=== SEITENAUSZUG ===

Tag der offenen Gartentür am Sonntag:Wilde Romantik

Lesezeit: 4 min

Rosemarie Specht-Modlmayr und Leni Müller führen am Sonntag Besucher durch ihr kleines Paradies, das sie mit Hingabe und Leidenschaft pflegen. Ihre Gärten sind heimelig und verspielt und vermitteln ein Gefühl von Urlaub

Von Robert Stocker, Petershausen / Odelzhausen

Willkommen im grünen Wohnzimmer: In vielen Ecken stehen verspielte Stühle und Tische aus Eisen, Kübelpflanzen und Skulpturen schmücken fast jede Nische. Das 700 Quadratmeter große Paradies im Zentrum von Kollbach strahlt eine kontemplative Ruhe aus, der Wohlfühlfaktor ist mit Händen zu greifen. Ihr Garten bedeutet für Rosemarie Specht-Modlmayr Entspannung pur. Das gilt auch für die Pflege ihres kleinen Reichs. Umgraben, einpflanzen, Hecken schneiden? Die Gartenliebhaberin macht das mit Hingabe und Leidenschaft. Eine Arbeit, bei der sie sich erholen und vom Alltag abschalten kann. Irgendwohin in die Ferien gefahren ist sie schon lange nicht mehr - auch wegen der intensiven Pflege, die das Wohnzimmer im Freien braucht. Wenn Rosemarie Specht-Modlmayr im Garten ist, ist sie im Urlaub. "Gartenarbeit kann ich jedem gestressten Menschen empfehlen." Jeden Morgen wecken die Vögel sie mit einem Konzert. Dann steht sie auf und macht erst einmal einen Rundgang im Garten. "Es gibt nichts Entspannenderes", lautet ihr Credo.

===

AUFGABE 1 |
Beantworte anhand des Seitenauszugs:
(a) Wer führt am Sonntag Besucher durch ihre Gärten?
(b) Wie groß ist der Garten im Zentrum von Kollbach?
(c) Womit wecken die Vögel Rosemarie Specht-Modlmayr jeden Morgen?
AUFGABE 2 | Schreib bitte den Bericht über den Tag der offenen Gartentür weiter, beginnend nach seinem letzten Satz.

=== GEGEBENE ANGABEN ===

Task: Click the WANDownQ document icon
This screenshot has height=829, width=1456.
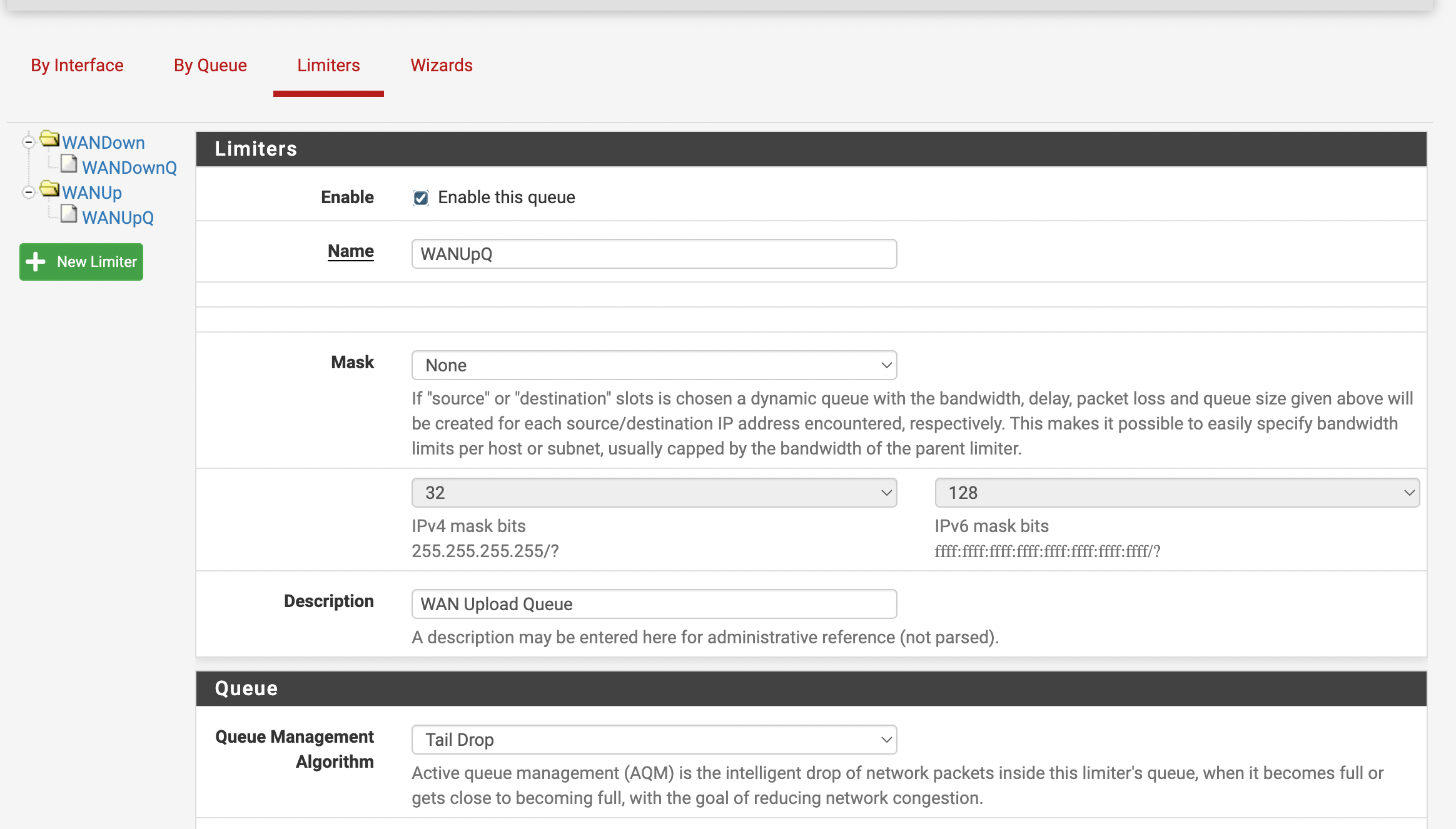Action: point(69,164)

===

ANTWORT 1 |
(a) Rosemarie Specht-Modlmayr und Leni Müller
(b) 700 Quadratmeter
(c) Mit einem Konzert

ANTWORT 2 |
1 / 7
(Foto: Niels P. Joergensen)

Wenn Rosemarie Specht-Modlmayr durch ihren Garten geht,...

2 / 7
(Foto: Niels P. Joergensen)

...fühlt sie sich wie im Urlaub.

3 / 7
(Foto: Niels P. Joergensen)

Eine Lieblingspflanze von Leni Müller ist der Blauregen, der sich beispielsweise am Balkon des Hauses rankt.

4 / 7
(Foto: Niels P. Joergensen)

Das Gartenhaus mit dem Namen "Blue Cottage" hat sie mit einigen Utensilien verziert.

5 / 7
(Foto: Niels P. Joergensen)

Sie liebt Gärten im englischen Stil, die nicht allzu geschleckt aussehen.

6 / 7
(Foto: Niels P. Joergensen)

Ein kleiner Teich mit Seerosen findet sich hier ebenso...

7 / 7
(Foto: Niels P. Joergensen)

...wie Himbeer-Stauden.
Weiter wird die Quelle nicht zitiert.